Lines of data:
········
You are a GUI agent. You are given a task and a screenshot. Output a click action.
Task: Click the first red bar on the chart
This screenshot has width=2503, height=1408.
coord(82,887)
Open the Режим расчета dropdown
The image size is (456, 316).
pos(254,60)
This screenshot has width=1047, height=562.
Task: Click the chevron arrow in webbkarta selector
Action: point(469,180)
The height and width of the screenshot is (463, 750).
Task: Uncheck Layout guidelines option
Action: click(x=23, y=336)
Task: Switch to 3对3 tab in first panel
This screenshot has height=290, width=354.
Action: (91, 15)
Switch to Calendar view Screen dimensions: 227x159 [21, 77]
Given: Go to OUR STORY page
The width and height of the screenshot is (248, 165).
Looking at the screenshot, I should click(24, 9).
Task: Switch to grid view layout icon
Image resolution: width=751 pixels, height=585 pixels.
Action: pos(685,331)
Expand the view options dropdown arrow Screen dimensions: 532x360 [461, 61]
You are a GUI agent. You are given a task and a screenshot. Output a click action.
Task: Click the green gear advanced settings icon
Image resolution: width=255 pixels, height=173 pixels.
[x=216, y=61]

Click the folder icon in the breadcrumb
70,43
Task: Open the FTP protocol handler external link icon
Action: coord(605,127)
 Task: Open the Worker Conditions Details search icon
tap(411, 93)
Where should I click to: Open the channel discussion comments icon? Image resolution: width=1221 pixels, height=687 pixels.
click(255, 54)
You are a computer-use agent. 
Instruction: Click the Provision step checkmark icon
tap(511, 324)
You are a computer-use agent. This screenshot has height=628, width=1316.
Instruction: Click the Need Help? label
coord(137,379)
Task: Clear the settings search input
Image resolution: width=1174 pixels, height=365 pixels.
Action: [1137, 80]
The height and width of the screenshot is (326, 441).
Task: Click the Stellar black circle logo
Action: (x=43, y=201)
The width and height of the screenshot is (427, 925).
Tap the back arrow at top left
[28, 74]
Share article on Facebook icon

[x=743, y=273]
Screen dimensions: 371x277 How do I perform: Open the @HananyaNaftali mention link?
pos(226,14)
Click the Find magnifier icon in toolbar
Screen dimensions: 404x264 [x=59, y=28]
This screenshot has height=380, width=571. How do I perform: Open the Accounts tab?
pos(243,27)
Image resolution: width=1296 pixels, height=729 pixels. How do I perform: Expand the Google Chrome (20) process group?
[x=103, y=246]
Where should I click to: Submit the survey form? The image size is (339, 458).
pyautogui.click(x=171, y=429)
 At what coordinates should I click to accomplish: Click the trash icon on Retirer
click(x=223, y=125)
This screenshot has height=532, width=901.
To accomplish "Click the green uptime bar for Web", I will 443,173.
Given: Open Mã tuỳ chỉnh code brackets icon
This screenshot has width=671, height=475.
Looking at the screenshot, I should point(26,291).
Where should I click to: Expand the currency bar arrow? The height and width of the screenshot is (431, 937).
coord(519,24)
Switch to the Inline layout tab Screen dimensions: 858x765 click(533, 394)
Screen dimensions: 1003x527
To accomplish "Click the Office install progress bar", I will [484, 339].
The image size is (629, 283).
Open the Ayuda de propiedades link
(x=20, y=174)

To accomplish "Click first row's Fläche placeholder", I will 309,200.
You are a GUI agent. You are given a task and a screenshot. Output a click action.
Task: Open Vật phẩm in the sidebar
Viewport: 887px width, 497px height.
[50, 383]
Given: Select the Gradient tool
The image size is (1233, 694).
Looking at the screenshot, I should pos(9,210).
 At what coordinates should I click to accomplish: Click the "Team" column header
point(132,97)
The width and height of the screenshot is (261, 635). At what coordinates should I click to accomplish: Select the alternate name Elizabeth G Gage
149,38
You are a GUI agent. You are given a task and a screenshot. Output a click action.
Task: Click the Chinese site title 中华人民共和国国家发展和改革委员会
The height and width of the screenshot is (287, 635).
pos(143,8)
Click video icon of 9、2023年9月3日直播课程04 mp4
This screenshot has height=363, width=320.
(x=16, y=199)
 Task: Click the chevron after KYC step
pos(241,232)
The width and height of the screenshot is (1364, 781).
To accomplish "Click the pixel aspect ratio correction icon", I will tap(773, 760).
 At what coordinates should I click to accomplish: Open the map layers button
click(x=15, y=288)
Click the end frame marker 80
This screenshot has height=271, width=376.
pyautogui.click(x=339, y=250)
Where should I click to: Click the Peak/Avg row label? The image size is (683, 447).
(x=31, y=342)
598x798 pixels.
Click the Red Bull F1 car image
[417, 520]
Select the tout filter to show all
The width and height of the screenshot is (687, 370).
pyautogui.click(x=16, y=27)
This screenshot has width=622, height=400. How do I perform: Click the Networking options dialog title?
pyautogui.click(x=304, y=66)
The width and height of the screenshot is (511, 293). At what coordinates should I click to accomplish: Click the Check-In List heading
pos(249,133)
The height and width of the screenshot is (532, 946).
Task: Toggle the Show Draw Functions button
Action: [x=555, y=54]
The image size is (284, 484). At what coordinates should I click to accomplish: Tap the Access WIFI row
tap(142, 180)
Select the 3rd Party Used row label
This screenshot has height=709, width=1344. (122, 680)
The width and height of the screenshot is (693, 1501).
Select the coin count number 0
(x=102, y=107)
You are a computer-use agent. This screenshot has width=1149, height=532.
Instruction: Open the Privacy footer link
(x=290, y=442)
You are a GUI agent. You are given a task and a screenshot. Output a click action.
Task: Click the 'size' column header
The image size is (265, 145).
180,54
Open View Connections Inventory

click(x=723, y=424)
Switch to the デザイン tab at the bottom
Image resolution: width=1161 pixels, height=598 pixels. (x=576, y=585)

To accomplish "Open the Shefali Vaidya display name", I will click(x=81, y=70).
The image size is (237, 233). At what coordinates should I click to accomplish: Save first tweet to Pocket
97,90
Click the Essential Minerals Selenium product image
········
Reproduce the part that opens with the line containing "Select the 3rd Party Used row label" and closes with the line containing "Image resolution: width=1161", substituting "Terms" for "Privacy" and keeping everything else the same.

* COMPLETED TASK
Select the 3rd Party Used row label
This screenshot has height=709, width=1344. (122, 680)
The width and height of the screenshot is (693, 1501).
Select the coin count number 0
(x=102, y=107)
You are a computer-use agent. This screenshot has width=1149, height=532.
Instruction: Open the Terms footer link
(x=290, y=442)
You are a GUI agent. You are given a task and a screenshot. Output a click action.
Task: Click the 'size' column header
The image size is (265, 145).
180,54
Open View Connections Inventory

click(x=723, y=424)
Switch to the デザイン tab at the bottom
Image resolution: width=1161 pixels, height=598 pixels. (x=576, y=585)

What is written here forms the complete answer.